I came to an idea that <C-a> in Vim’s normal mode should not only increase numbers but toggle booleans. It makes sense if you consider true and false as integers modulo 2.
So, I downloaded an excellent script to do the hairy work and wrote a new definition for <C-a>:
fun! NewCA()
let cw = tolower(expand("<cword>"))
if cw == "true" || cw == "false"
ToggleWord
else
" run the built-in <C-a>
execute "normal \<C-a>"
endif
endfun
command! NewCA :call NewCA()
nnoremap <C-a> :NewCA<cr>
But as it happens, nnoremap doesn’t go as far as to check inside functions. I get recursive behaviour if my cursor is not on words true or false.

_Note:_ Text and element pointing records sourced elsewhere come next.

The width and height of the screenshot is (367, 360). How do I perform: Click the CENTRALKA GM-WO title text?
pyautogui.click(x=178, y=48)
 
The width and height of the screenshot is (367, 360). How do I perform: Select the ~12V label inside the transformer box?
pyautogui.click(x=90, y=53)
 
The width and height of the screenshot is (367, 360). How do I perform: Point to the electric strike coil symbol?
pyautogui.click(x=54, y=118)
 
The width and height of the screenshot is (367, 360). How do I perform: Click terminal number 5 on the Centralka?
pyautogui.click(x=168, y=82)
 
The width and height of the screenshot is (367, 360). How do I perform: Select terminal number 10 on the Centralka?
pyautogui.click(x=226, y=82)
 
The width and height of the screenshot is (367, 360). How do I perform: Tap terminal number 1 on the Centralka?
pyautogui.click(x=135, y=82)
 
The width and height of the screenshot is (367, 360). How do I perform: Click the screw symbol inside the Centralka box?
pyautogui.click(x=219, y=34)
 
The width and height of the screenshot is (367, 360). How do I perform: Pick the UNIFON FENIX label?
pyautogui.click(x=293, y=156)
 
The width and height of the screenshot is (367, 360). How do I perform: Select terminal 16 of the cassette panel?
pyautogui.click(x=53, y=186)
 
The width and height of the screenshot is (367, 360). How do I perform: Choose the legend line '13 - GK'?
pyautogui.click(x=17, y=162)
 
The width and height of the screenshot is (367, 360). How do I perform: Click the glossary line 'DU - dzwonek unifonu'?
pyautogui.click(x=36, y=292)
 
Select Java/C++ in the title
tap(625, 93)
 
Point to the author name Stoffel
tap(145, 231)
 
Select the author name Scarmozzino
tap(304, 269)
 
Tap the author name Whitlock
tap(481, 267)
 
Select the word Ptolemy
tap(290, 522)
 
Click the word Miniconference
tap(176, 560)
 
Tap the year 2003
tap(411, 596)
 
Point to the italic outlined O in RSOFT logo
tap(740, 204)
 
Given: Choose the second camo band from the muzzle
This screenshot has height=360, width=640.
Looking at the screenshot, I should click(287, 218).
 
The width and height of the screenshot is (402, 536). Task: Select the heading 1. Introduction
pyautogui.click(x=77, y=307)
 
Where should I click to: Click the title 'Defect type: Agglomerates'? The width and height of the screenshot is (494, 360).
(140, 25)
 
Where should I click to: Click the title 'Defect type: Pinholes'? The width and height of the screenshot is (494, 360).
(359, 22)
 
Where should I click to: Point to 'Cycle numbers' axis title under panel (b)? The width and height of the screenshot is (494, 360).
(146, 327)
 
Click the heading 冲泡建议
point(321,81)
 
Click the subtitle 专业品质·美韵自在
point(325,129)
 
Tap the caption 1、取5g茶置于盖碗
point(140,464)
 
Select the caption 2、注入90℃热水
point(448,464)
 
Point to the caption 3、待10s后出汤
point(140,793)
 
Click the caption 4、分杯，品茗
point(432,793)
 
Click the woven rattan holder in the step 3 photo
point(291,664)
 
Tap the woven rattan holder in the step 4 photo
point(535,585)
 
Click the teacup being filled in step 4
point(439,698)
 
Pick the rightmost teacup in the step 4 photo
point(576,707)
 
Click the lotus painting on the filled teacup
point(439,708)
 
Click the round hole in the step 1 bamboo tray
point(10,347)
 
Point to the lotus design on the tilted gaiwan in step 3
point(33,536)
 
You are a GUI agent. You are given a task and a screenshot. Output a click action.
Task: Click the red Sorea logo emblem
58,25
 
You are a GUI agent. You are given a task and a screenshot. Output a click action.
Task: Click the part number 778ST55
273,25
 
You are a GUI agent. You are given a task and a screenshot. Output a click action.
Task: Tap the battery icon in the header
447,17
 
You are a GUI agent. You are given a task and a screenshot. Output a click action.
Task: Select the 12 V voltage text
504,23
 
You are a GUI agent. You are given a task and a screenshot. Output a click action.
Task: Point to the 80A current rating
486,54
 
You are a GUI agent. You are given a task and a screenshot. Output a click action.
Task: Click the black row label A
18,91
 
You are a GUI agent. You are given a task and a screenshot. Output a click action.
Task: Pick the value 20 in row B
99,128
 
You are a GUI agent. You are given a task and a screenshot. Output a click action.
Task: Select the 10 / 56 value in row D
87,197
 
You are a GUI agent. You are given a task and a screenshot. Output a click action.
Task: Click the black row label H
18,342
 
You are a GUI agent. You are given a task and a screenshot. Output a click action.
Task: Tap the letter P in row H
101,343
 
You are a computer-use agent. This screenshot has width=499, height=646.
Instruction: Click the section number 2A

In this point I swear a lot, why didn’t Bram go pick an excellent idea from Emacs, that everything should be functions and key bindings freely setable. Then I just could check the function for <C-a> and call it in that function. But no, I can’t find such a function, and the execute "normal foo" phrases seem to be the Vim idiom.
Any suggestions on how I could make <C-a> work such that
- Toggle booleans when the cursor is over a word
trueorfalse - Fall back to built-in
<C-a>behaviour otherwise
Help appreciated!
change
to:
you can get ^A by running
in normal mode
the “!” at the end of normal say “use default mapping”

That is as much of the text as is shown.